07/09/20

Creció un 242% el uso de gasoil para la generación térmica

A raíz de la menor producción de gas en el país las centrales debieron recurrir a otras fuentes de energía. También se duplicó el consumo de carbón.


Las centrales enfrentaron la menor disponibilidad de gas.

Los registros oficiales de la Compañía Administradora del Mercado Mayorista Eléctrico (Cammesa) reflejaron una más que triste imagen: en julio, en pleno pico de invierno, se disparó casi un 250% el consumo de gasoil para la generación térmica y se multiplicó el uso de otros energéticos como fuel oil e incluso carbón ante la caída en la producción de gas del país.

La necesidad de las centrales térmicas de tener que recurrir a otras fuentes de energía para este invierno se vislumbraba desde mayo, cuando a la par de la caída en la generación se comenzó a verificar un incremento en la demanda de gas para los domicilios producto del aislamiento obligatorio.

Esta situación hizo que se priorice el gas para los hogares, y así como incluso se llegó a cortar por algunos días el suministro de gas a industrias de Buenos Aires ante el ingreso de un frente de frío polar, las centrales térmicas del país fueron en buena medida las que más sintieron el impacto ya que debieron apelar a otras fuentes de energía mucho más costosas.
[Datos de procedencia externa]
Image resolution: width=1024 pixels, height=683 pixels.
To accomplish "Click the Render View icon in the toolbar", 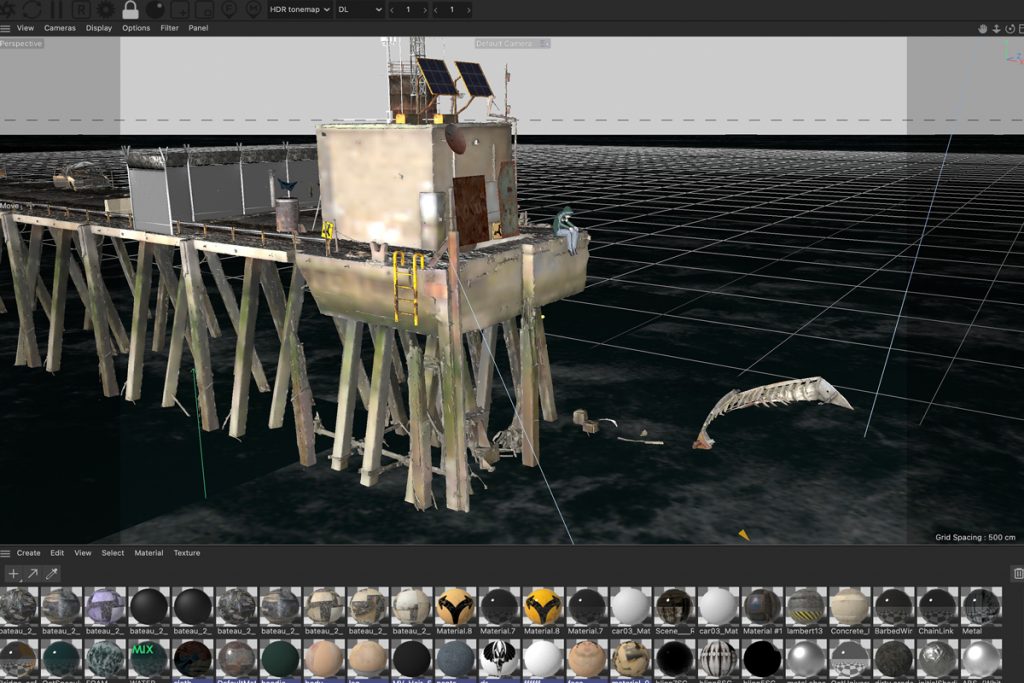I will pyautogui.click(x=9, y=9).
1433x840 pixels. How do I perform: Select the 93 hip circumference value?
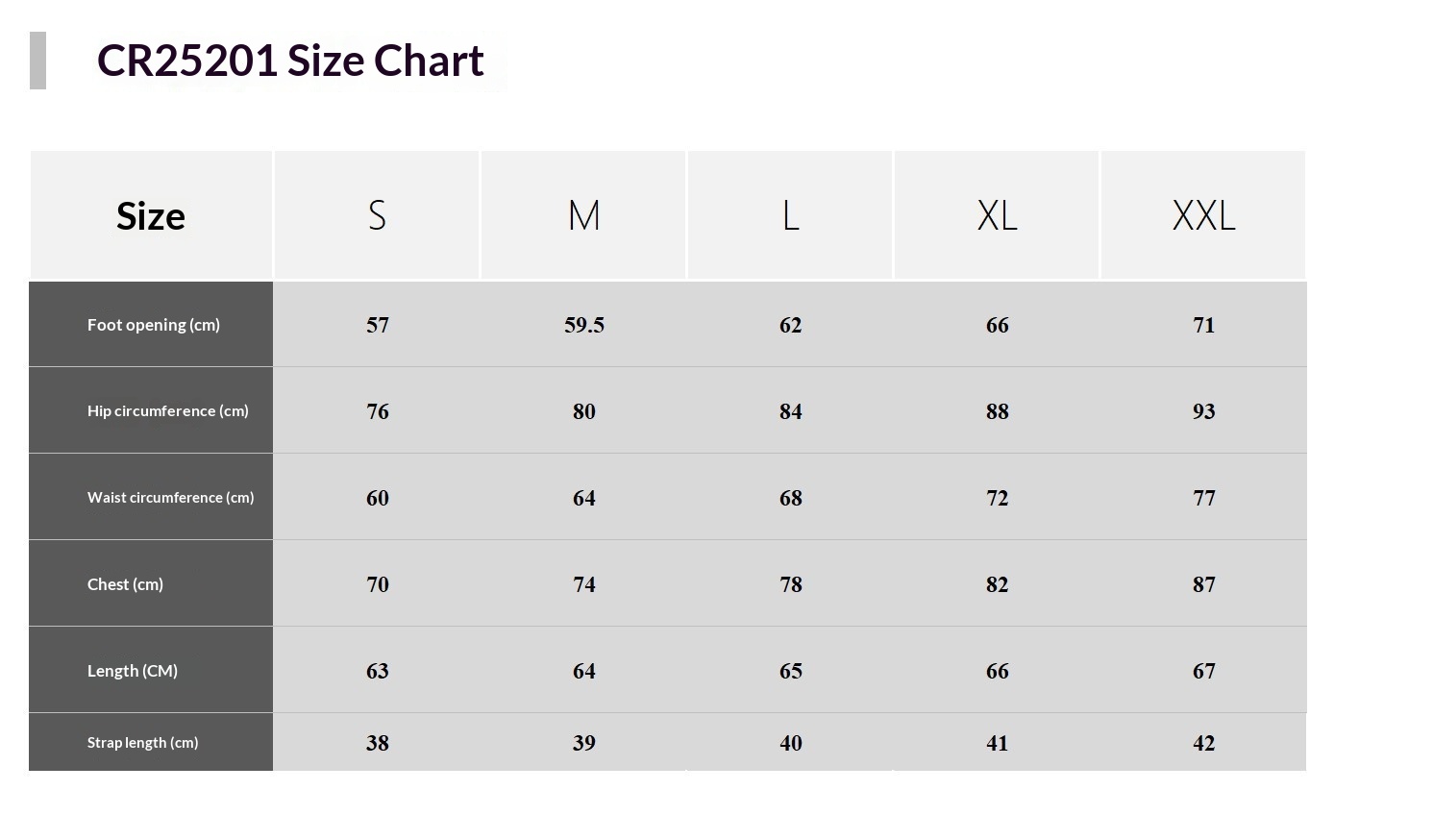(x=1203, y=411)
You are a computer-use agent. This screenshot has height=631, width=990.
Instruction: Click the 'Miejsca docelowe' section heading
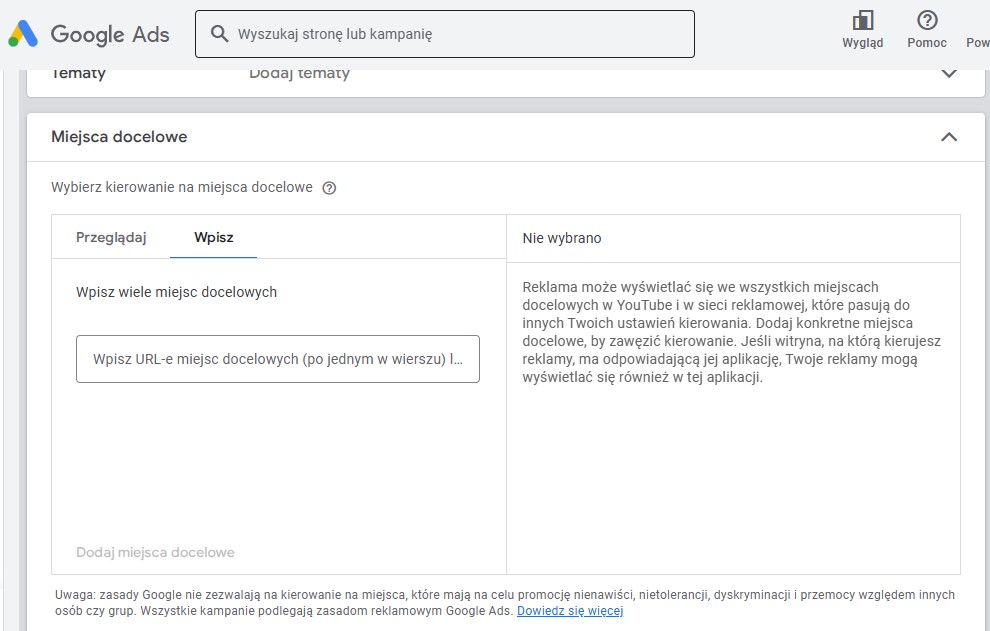(x=119, y=137)
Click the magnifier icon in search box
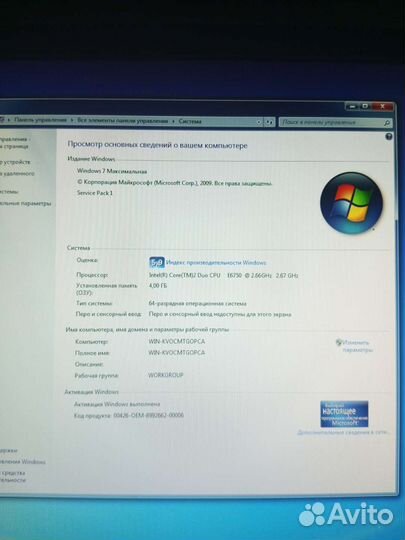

En julio del año pasado las centrales térmicas del país consumieron 48 millones de metros cúbicos de gas por día, pero en julio pasado ese nivel se desplomó a apenas 29,4 millones de metros cúbicos.

Ese menor ingreso de gas natural debió ser compensado dado que las centrales térmicas no frenaron su generación ante las exigencias que hubo en este invierno, uno de los más fríos en los últimos 40 años.

Es por esto que el uso de gasoil subió un 242% en términos interanuales, al pasado de los 116.127 metros cúbicos que se utilizaron en 2019 a los 396,688 que se usaron en este año, según consigna a detalle el último informe de G&G Energy Consultants.

Junto a ese mayor consumo de gasoil también se disparó el consumo de fuel oil que pasó de 57.904 toneladas en 2019 a las 177.256 que se consumieron este año, marcando un alza del 206%.

Pero además también se incrementó el consumo de carbón para la generación de energía eléctrica, que pasó de las 58.741 toneladas de julio de 2019 a las 115.734 que se utilizaron este año, es decir un salto del 96%.

En números

206%

fue el incremento interanual en la utilización de fuel oil para la generación de energía en las centrales térmicas.

El consumo de estos combustibles líquidos representa un encarecimiento del sistema, dado que es importante la diferencia de precios entre los combustibles y el gas natural que además se subasta en concursos que tiene precios máximos.

Pero lo más significativo es el uso de este tipo de combustibles, en especial del carbón, es que son mucho más contaminantes que el gas natural en momentos en los que el país y el mundo apuntan a avanzar hacia una transición hacia fuentes energéticas mucho más limpias.

Además marcan la crítica situación que afronta el sector productor de gas del país, que teniendo uno de los recursos no convencionales más grandes del mundo como es Vaca Muerta, debió no sólo utilizar cada vez más combustibles líquidos y carbón para la generación, pese a que también se complementó el sistema energético con la importación de 38,5 millones cúbicos de gas natural por día, de los cuales, 19,6 provinieron de Bolivia, un nivel que supera el límite marcado por la actual adenda del contrato de importación.